A Western set on Earth – with its bespoke plains and badlands and mountains and false-front props – can normally be thought of as taking place in a region of America bounded by the Mississippi River to the east (it is not often returned to by protagonists who have escaped); to the west, by the last mountain chain shielding the actors of the tale from sight of the Pacific Ocean (planet-bound Westerns take place deep inland); to the north, by the threat of deep immersion in the Canadian wilderness (but safely blocked from reaching that wilderness by the bureaucratically administrated colonies soon to be assembled as Canada), and to the south, by the threateningly indescribable otherness of Mexico (a pullulant mix of chaos and governance unpalatable to most tellings set on Earth, exceptions being the Spaghetti Western, Westerns with an admixture of Magic Realism as in the work of Carlos Fuentes, and perhaps the pampas tales of Jorge Luis Borges). Seen from anywhere else, the arena of the Western lies beyond a disqualifying borderline, on the periphery of what counts. It is a kind of pockmarked abyss or caldera on the outskirts of the real world, never central to the Imperial government of that world though obedient to its extractions of chattels or goods or pure profit, never watered in the World Ocean, a sidebar to the large flows of history. If the ocean is indeed reached, then history takes over and dismisses and submerges the story, a termination perhaps most vividly represented in a nonfantastic film, How the West Was Won (1962) directed by John Ford, Henry Hathaway and George Marshall, which ends in an apotheosis: a tangle of Interstates locked into a spaghetti junction in Los Angeles where the world ends; several of the novels of Steve Erickson can be understood as meditations on a California beyond the "healing" compass of the Western.
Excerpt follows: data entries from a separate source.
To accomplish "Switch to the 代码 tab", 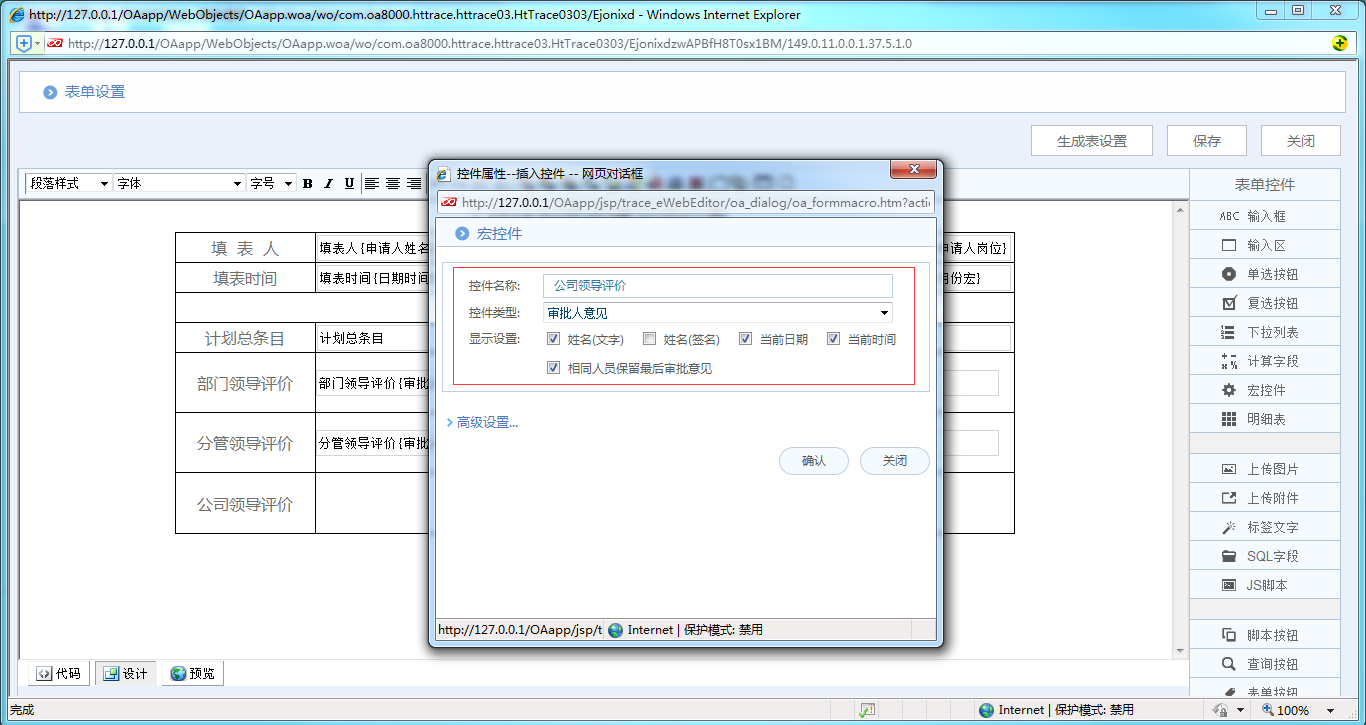I will pyautogui.click(x=57, y=673).
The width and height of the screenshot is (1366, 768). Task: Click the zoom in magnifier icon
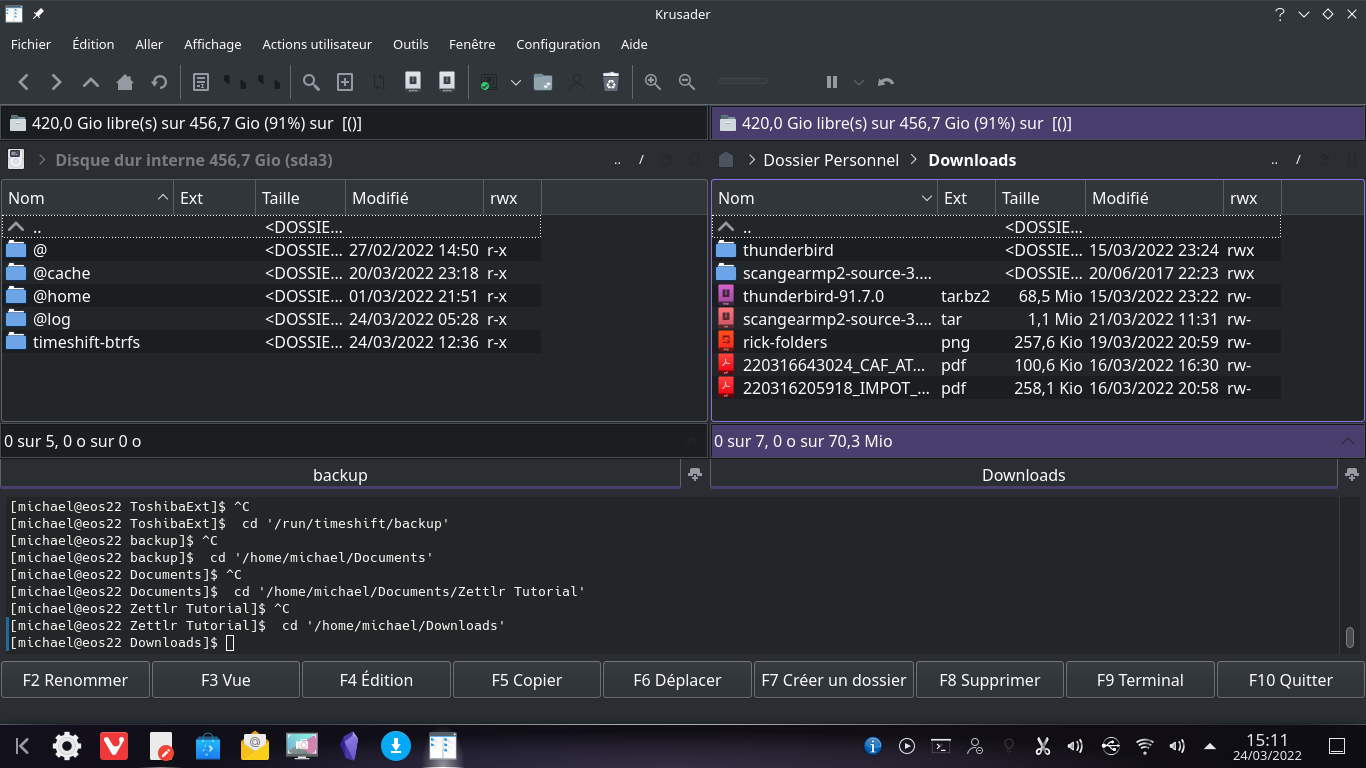[653, 82]
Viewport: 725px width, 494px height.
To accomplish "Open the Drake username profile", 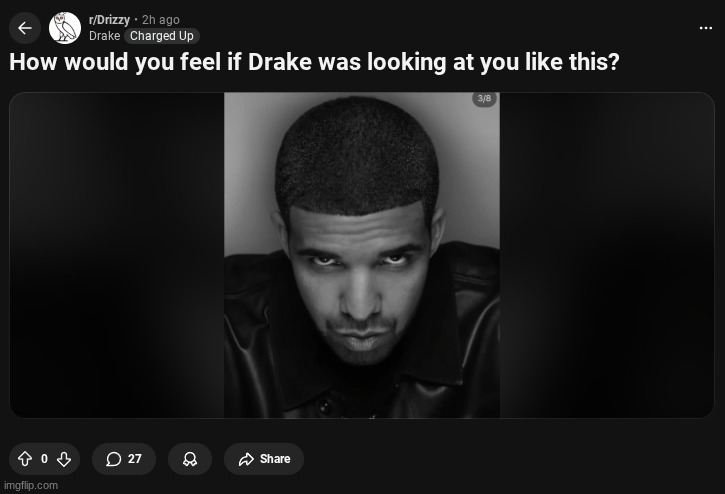I will 104,36.
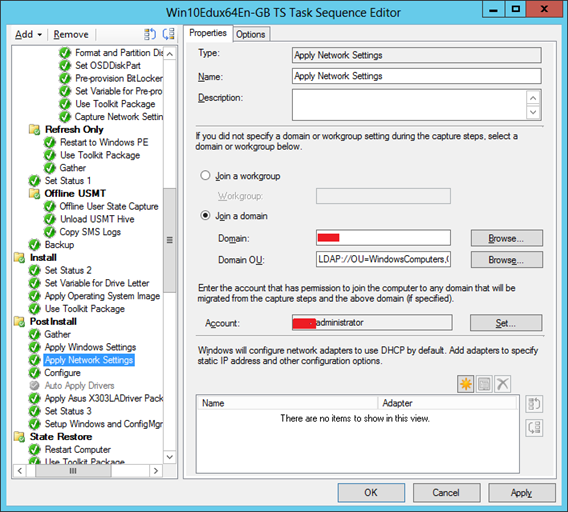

Sf Westerns, most of them describable as Space Operas or Planetary Romances, and often barely distinguishable from Military SF, are similarly set along the rim of history (see Galactic Empires; Rimworld), far from galactic centre, far from the true engines of civilization: Second Foundations (see Isaac Asimov) do not flourish along the edge of the Galactic Lens.

An abiding irony that defines and besets this seemingly exempt Zone is the fact that this "freedom" or anarchy is timed. It may be difficult to determine beginnings or endings (indeed, many Westerns, nonfantastic and fantastic both, are framed tellingly without dates at all). But very roughly, a Western set on this planet cannot normally exist before 1840 or so, when whites began to arrive in numbers in the arena, and to settle themselves into the repeated dramas of their lives; tales whose action hinted westward before that date, like the Leatherstocking tales of James Fenimore Cooper, might be called proto-Westerns.

The terminal date for the this-worldly Western, some time around 1900, seems tied to Transportation; though the form may have absorbed the building of the railroads, the presence of the automobile more or less automatically, in written or visual form, marks the end of the story. After the first car is caught sight of spooking horses, nostalgia floods the page or screen.

Alternate History Westerns – like Anna North's Outlawed (2021) – seem uncommon, though the gonzo surreality of some experimental texts may generate a sense that an sf argument is being made. Generally speaking, sf Westerns seem to cluster around two periods, differently beholden to real history: the Near Future when the Solar System is being explored and exploited, as in juveniles (see Young Adult) by authors like Isaac Asimov, Andre Norton or Robert A Heinlein, stories written before the solar system turned out to be dead; and a much less easily defined, more distant future, usually when Homo sapiens has sufficiently infiltrated the galaxy that hinterlands can exist (see above; see also Colonization of Other Worlds) far from centres of governance or military sway, both of which are seen as invasive of the arena, even when that arena, as in Star Wars (1977) is agricultural. If the Western is set after humanity has suffered through a Long Night, any revanchist incursions from galaxy central will almost certainly be resisted.

The terminus of Solar System Westerns is, sadly, the point when they were no longer being written: to repeat, when the Solar System became better understood. The terminus of Space Opera Westerns depends on the ingenuity, or obliviousness to history, of those who write or film them.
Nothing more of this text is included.